In its June issue, the scientific journal Environmental Health Perspectives published a news article on the Human Early Life Exposome (HELIX) project, a European project seeking to characterize children’s exposomes as they progress through early life, and relate it to subsequent health outcomes. The exposome is the sum of environmental factors people are exposed to ranging from chemical exposures to lifestyle choices. The HELIX project is a European collaboration of 13 research institutions. It follows 32 000 mother-child pairs from existing birth cohorts in Spain, France, the United Kingdom, Norway, Greece and Lithuania through early life and analyses exposure’s impacts on growth, development and health of the children. The project will integrate external exposure measures of food, water, air pollution, pesticides, noise and ultraviolet (UV) radiation with molecular markers. Further, the project will employ an app measuring participants’ activity levels.
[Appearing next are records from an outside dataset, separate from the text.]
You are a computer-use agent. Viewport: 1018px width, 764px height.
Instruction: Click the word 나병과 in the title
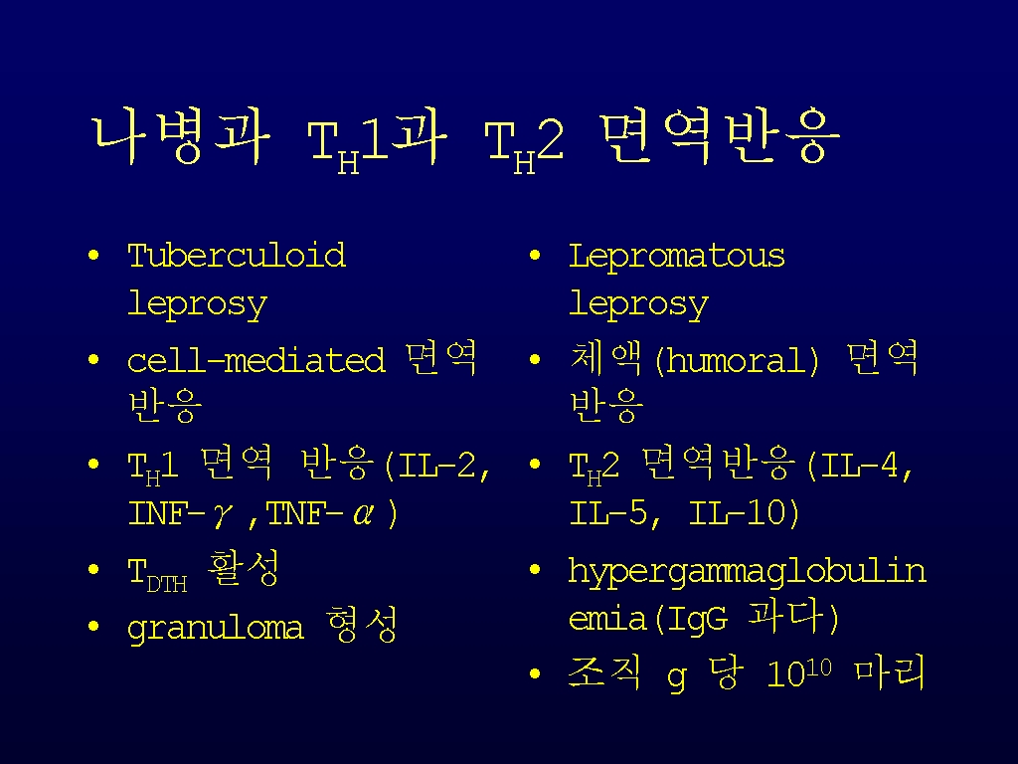pos(181,137)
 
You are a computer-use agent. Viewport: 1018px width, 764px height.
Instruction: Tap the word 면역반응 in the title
pos(720,136)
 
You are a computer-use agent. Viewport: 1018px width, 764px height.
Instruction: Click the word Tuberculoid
pos(237,256)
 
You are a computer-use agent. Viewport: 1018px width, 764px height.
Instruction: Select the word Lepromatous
pos(676,257)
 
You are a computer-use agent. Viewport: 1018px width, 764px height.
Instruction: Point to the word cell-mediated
pos(255,360)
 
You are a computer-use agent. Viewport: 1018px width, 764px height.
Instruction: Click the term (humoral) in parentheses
pos(737,360)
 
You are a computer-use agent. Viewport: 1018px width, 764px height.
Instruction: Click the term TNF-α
pos(320,514)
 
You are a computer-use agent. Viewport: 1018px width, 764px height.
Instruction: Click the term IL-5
pos(608,513)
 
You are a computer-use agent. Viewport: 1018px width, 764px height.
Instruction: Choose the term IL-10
pos(737,513)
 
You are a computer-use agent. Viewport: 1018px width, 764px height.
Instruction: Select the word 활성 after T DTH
pos(244,568)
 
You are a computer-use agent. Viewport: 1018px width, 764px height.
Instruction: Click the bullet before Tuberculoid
pos(94,256)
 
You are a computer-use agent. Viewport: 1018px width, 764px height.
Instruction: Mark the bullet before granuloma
pos(94,627)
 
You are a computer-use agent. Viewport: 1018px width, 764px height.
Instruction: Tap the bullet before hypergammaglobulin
pos(535,570)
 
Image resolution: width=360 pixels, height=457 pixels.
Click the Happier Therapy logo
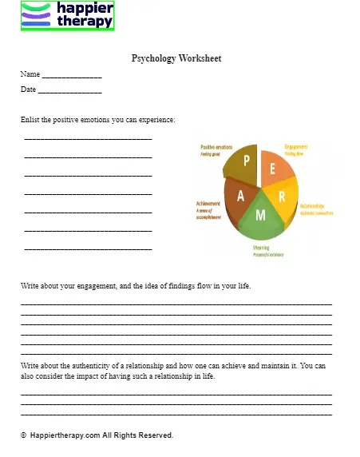pos(68,15)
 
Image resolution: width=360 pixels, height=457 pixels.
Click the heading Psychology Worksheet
pos(176,58)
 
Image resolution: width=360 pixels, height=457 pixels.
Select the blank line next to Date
pos(69,90)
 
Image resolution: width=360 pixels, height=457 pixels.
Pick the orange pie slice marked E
pos(275,168)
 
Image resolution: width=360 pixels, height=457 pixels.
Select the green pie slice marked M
pos(259,217)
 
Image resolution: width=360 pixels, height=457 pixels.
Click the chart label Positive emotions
pos(216,148)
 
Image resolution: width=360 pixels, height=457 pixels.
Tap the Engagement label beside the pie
pos(296,147)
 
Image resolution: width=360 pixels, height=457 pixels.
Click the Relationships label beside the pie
pos(312,205)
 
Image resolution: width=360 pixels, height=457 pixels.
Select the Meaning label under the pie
pos(261,248)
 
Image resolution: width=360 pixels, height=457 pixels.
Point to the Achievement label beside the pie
pos(208,205)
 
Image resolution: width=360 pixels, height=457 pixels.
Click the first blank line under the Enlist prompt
pos(88,138)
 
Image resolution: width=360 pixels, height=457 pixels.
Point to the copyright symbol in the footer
pos(24,436)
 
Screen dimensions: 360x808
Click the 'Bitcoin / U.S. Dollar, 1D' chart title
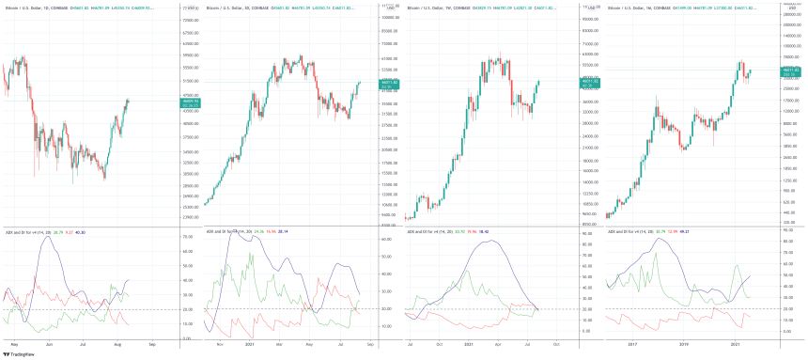[x=28, y=6]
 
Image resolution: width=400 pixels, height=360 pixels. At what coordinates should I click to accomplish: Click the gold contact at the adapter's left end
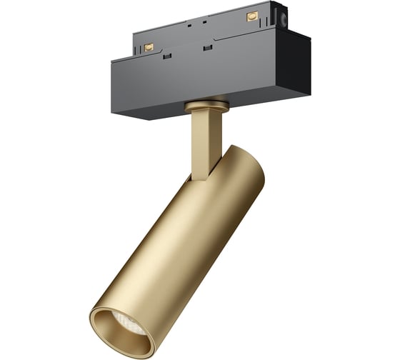pyautogui.click(x=149, y=46)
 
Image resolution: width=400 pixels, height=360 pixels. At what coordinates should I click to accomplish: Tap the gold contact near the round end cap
pyautogui.click(x=251, y=16)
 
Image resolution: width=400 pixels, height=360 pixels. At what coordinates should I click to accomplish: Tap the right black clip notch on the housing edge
pyautogui.click(x=208, y=48)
The investigators will then estimate the burden of childhood disease. Martin Vrijheid of the Centre for Research in Environmental Epidemiology in Barcelona, Spain states that “Characterization of the exposome in early life can provide very effective tools for disease prevention, given that interventions at that time can reshape biological programming and shift the body’s developmental track to normal function”.

Reference

Carol Potera (2014). “The HELIX project.” Environmental Health Perspectives 122, 6, A169.